*** Extracted entries Section Begins ***

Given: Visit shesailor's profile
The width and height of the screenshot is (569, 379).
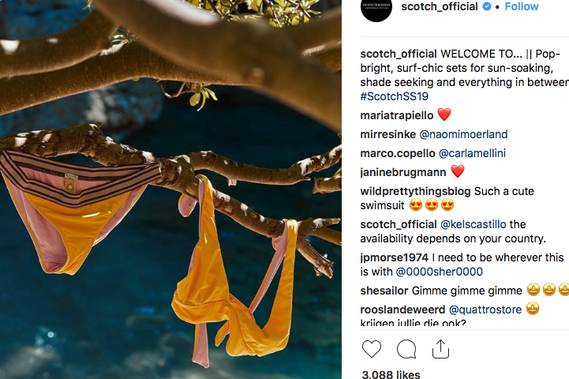Looking at the screenshot, I should point(384,290).
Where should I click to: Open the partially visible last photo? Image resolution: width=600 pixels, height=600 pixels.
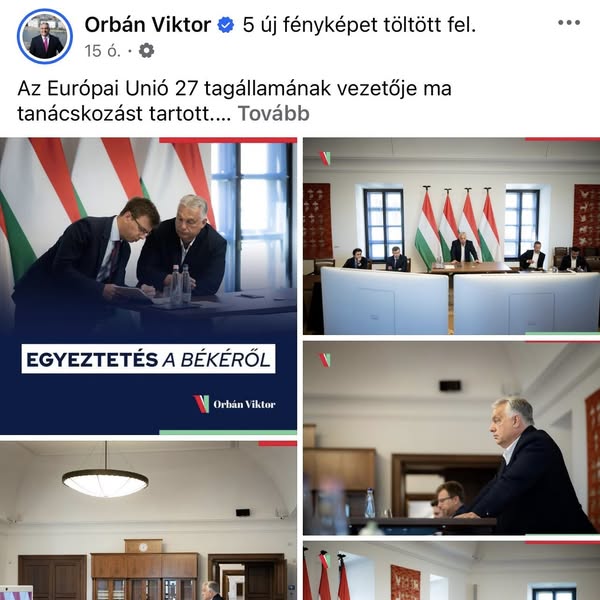(452, 571)
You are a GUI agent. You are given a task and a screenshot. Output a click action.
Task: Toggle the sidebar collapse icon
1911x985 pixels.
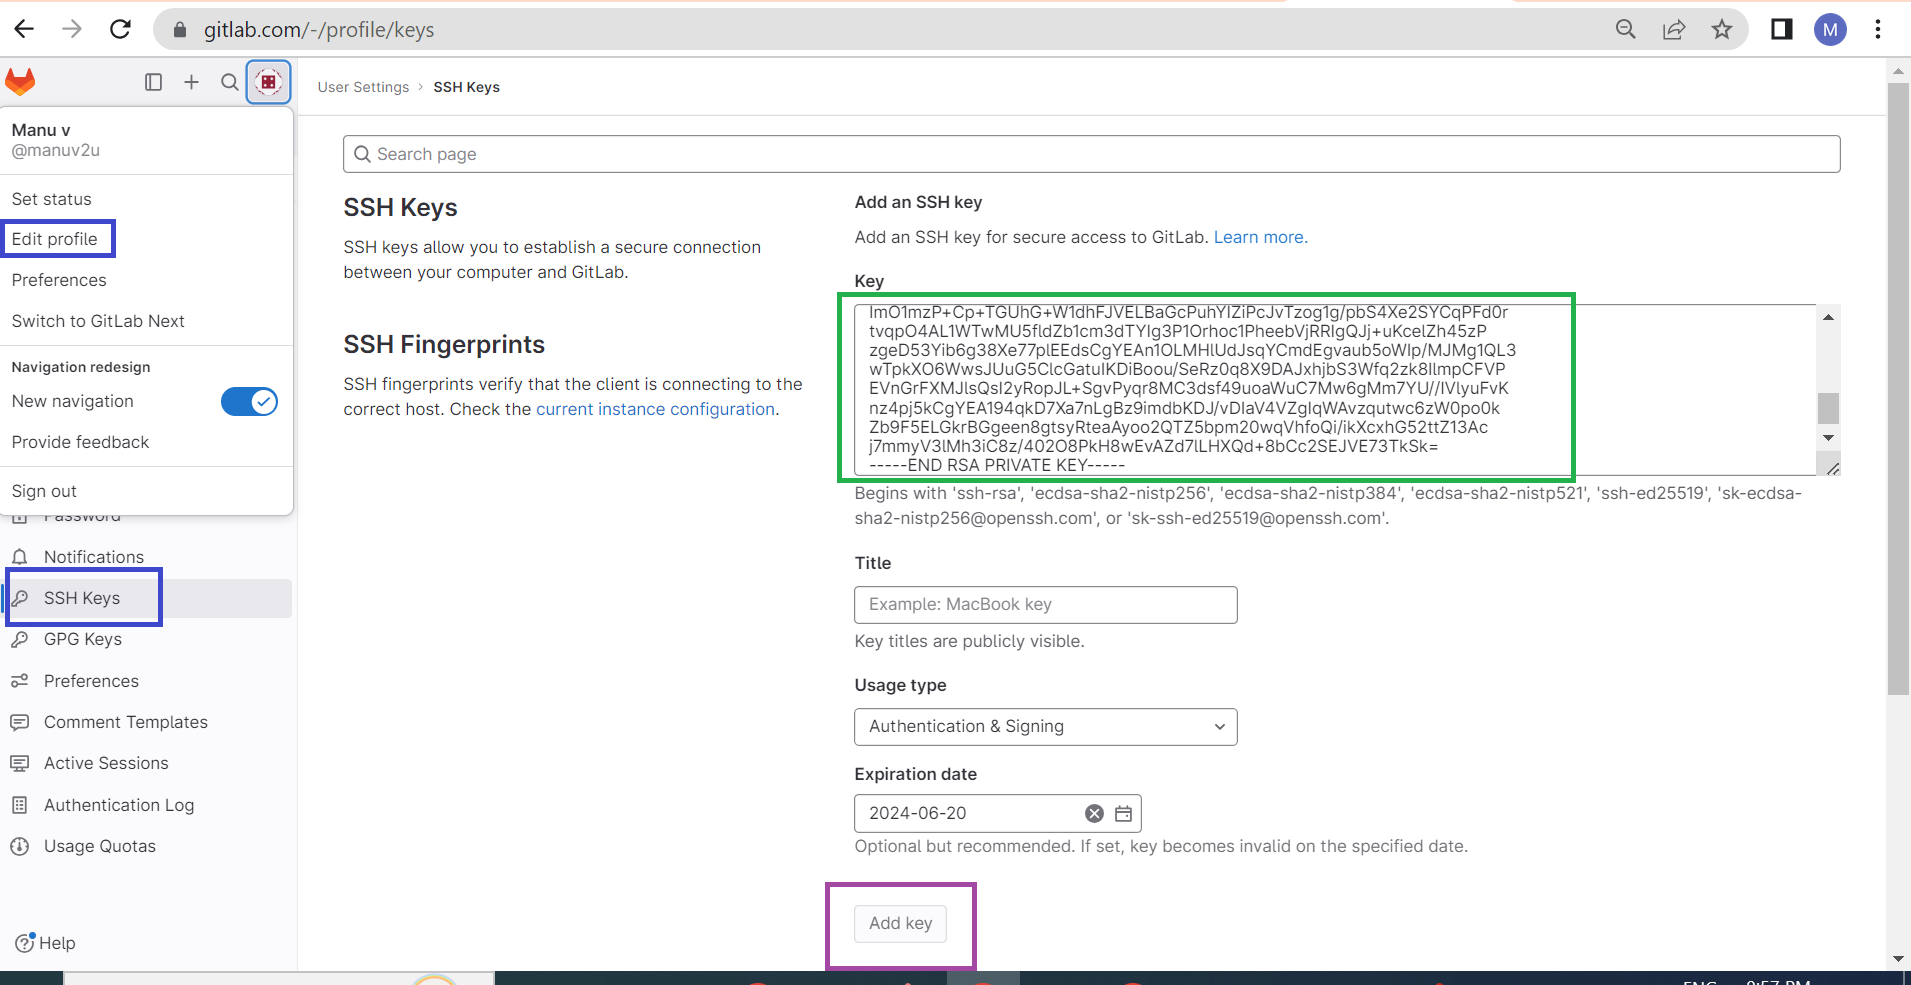(x=153, y=82)
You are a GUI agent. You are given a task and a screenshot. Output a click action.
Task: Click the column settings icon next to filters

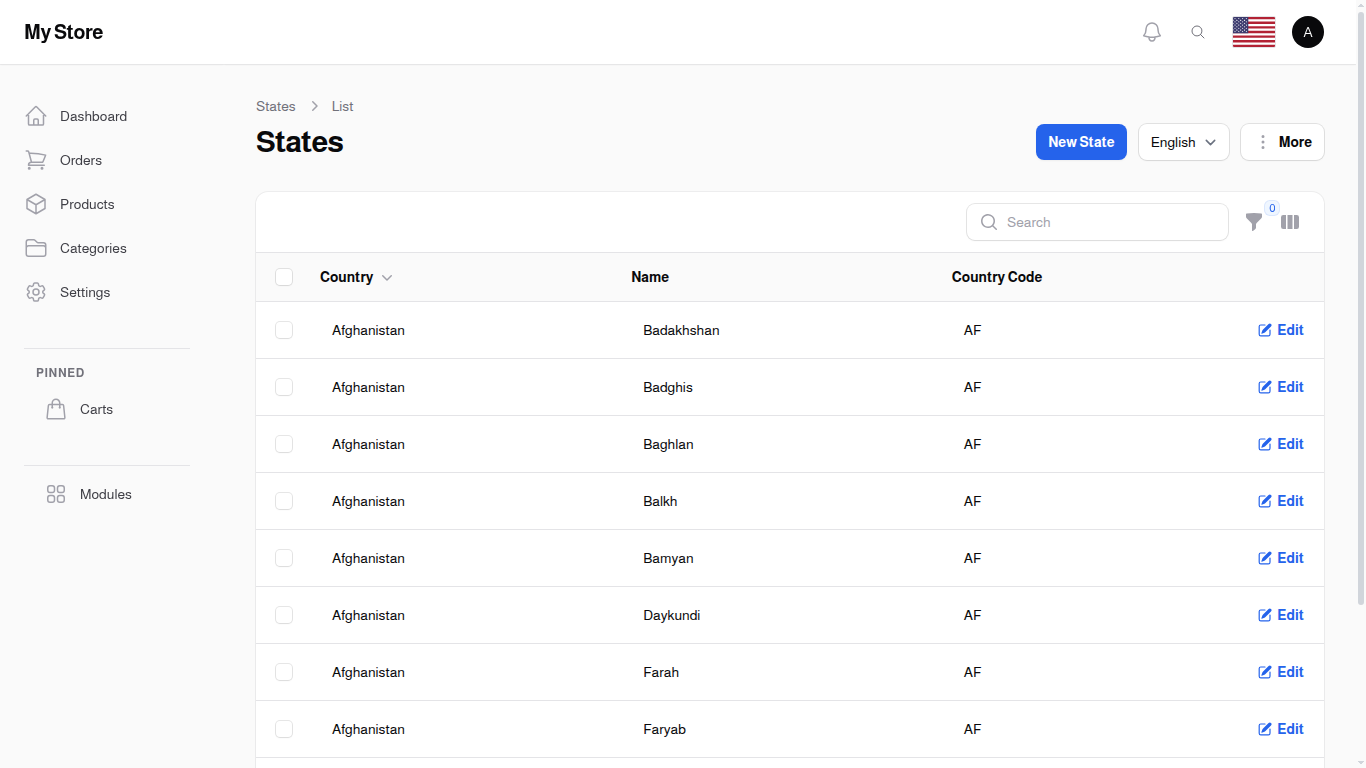(x=1290, y=222)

*** Extracted entries Section Ends ***

» **Exercise aim**
Without carrying over any picture, retype the records above word for word.

» **The completed task**
Given: Visit shesailor's profile
The width and height of the screenshot is (569, 379).
Looking at the screenshot, I should point(384,290).
Where should I click to: Open the partially visible last photo? Image resolution: width=600 pixels, height=600 pixels.
(452, 571)
You are a GUI agent. You are given a task and a screenshot. Output a click action.
Task: Toggle the sidebar collapse icon
1911x985 pixels.
(x=153, y=82)
You are a GUI agent. You are given a task and a screenshot. Output a click action.
Task: Click the column settings icon next to filters

(x=1290, y=222)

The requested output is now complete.